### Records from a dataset
*** Begin section ***
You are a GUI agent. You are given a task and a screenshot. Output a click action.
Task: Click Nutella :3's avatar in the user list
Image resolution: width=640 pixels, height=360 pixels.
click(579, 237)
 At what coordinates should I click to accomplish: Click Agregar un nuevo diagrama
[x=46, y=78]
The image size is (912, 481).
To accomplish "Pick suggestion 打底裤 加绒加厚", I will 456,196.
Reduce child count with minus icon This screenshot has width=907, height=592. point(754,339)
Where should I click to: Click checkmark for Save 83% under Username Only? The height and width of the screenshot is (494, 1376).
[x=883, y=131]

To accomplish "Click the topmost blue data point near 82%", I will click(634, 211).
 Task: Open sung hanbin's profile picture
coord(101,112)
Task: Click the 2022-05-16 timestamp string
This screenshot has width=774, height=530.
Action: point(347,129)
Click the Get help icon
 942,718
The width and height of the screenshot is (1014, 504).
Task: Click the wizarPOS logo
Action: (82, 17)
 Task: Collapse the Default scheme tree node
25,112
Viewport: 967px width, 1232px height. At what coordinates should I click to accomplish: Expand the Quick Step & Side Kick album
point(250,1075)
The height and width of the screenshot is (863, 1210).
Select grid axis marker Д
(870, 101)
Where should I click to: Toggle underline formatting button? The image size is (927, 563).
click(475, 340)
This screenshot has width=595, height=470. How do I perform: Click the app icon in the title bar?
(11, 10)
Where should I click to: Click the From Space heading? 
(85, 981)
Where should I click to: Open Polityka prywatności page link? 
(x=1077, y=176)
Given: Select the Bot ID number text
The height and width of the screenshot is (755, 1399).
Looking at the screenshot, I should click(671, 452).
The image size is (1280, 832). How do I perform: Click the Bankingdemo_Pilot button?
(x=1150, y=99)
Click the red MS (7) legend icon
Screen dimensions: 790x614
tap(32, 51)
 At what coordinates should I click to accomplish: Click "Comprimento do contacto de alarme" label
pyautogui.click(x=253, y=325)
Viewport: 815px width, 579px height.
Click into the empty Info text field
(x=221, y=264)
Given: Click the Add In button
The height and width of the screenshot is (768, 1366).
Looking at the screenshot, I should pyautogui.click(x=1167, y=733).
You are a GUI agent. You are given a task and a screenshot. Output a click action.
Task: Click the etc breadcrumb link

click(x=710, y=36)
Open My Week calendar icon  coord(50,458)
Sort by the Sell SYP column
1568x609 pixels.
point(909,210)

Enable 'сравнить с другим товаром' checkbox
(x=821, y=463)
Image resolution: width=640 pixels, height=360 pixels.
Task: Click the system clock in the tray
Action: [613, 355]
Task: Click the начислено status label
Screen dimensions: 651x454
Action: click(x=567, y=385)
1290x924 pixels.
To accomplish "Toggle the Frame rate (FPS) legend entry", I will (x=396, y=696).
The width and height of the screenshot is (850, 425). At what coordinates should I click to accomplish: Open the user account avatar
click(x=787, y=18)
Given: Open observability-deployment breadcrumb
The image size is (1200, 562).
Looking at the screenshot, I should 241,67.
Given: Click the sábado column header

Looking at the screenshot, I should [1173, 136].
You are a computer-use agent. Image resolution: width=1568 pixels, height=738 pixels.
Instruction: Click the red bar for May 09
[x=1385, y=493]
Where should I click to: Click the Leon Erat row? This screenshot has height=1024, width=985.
*** End section ***
### About this task
Repeat exactly the lines from the one containing "The width and height of the screenshot is (850, 425)." to the end of the records.

### Result for this task
The width and height of the screenshot is (850, 425). At what coordinates should I click to accomplish: Open the user account avatar
click(x=787, y=18)
Given: Open observability-deployment breadcrumb
The image size is (1200, 562).
Looking at the screenshot, I should 241,67.
Given: Click the sábado column header

Looking at the screenshot, I should [1173, 136].
You are a computer-use agent. Image resolution: width=1568 pixels, height=738 pixels.
Instruction: Click the red bar for May 09
[x=1385, y=493]
Where should I click to: Click the Leon Erat row? This screenshot has height=1024, width=985.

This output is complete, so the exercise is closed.